▸ **INSTRUCTIONS TO FOLLOW**
Give back exactly the stretch of data below from the line holding "Open the Status dropdown set to all" through the line holding "946x487 pixels.", both ends included, and leave the remaining lines out.

##### ENTRIES SUPPLIED #####

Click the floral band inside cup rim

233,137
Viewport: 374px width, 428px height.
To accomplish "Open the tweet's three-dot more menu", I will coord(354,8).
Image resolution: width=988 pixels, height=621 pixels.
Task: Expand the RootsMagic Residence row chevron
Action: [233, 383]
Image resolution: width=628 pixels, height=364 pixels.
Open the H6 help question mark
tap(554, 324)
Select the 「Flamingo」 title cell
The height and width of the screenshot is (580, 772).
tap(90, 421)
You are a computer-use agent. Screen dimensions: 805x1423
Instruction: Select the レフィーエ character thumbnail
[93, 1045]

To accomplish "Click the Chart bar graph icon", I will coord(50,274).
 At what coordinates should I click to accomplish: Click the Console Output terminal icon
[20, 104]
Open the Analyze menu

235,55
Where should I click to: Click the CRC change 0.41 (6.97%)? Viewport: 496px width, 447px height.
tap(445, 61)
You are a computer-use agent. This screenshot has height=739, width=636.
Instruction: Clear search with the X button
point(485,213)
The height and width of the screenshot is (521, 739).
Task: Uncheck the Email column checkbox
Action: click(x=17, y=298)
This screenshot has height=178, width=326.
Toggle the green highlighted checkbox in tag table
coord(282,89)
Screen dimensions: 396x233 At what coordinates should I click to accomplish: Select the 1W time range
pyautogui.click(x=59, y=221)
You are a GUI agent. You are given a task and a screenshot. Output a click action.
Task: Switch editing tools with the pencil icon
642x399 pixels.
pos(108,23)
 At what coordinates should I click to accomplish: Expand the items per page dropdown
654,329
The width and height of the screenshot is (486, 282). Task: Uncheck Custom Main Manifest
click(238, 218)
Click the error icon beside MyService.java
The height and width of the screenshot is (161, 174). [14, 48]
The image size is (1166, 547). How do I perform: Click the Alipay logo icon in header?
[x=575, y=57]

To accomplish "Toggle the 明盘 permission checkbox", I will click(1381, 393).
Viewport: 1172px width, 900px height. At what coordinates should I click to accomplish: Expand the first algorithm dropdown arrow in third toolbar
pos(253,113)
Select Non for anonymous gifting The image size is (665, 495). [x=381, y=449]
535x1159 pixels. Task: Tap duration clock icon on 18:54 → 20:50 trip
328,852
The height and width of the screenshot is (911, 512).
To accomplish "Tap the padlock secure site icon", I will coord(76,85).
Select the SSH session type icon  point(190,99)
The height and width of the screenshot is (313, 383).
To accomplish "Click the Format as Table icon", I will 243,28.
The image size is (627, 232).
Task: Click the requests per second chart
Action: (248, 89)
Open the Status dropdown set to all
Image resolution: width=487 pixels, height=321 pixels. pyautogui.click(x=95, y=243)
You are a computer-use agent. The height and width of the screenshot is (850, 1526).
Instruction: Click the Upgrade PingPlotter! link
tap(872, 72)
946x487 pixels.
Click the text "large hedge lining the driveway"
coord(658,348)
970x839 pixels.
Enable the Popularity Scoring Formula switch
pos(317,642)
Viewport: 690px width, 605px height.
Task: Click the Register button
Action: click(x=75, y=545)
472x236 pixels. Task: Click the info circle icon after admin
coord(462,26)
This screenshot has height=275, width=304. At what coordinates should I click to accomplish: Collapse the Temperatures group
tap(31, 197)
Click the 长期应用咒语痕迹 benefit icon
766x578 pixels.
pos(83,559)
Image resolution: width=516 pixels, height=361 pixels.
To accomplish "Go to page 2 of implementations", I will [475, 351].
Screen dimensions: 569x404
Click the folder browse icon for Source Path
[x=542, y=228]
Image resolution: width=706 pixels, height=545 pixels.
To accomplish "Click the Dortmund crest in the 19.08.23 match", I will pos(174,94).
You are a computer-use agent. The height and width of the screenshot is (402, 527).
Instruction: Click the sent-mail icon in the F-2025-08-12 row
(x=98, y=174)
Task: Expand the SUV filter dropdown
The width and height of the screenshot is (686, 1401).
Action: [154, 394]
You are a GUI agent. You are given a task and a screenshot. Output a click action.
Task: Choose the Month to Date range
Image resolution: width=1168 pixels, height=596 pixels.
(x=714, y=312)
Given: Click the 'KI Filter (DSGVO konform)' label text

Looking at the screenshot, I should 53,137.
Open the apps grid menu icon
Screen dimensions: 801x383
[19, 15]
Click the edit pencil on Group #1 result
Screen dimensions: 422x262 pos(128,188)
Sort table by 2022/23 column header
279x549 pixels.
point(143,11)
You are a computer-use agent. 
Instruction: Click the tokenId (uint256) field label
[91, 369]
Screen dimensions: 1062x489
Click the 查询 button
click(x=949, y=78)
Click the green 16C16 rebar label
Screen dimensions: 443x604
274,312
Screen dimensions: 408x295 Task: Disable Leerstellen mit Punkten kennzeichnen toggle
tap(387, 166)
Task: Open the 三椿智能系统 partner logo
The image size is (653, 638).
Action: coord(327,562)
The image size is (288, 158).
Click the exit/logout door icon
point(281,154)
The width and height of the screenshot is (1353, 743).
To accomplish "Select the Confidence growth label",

#####

▸ **WRITTEN RESPONSE**
Open the Status dropdown set to all
Image resolution: width=487 pixels, height=321 pixels. pyautogui.click(x=95, y=243)
You are a computer-use agent. The height and width of the screenshot is (850, 1526).
Instruction: Click the Upgrade PingPlotter! link
tap(872, 72)
946x487 pixels.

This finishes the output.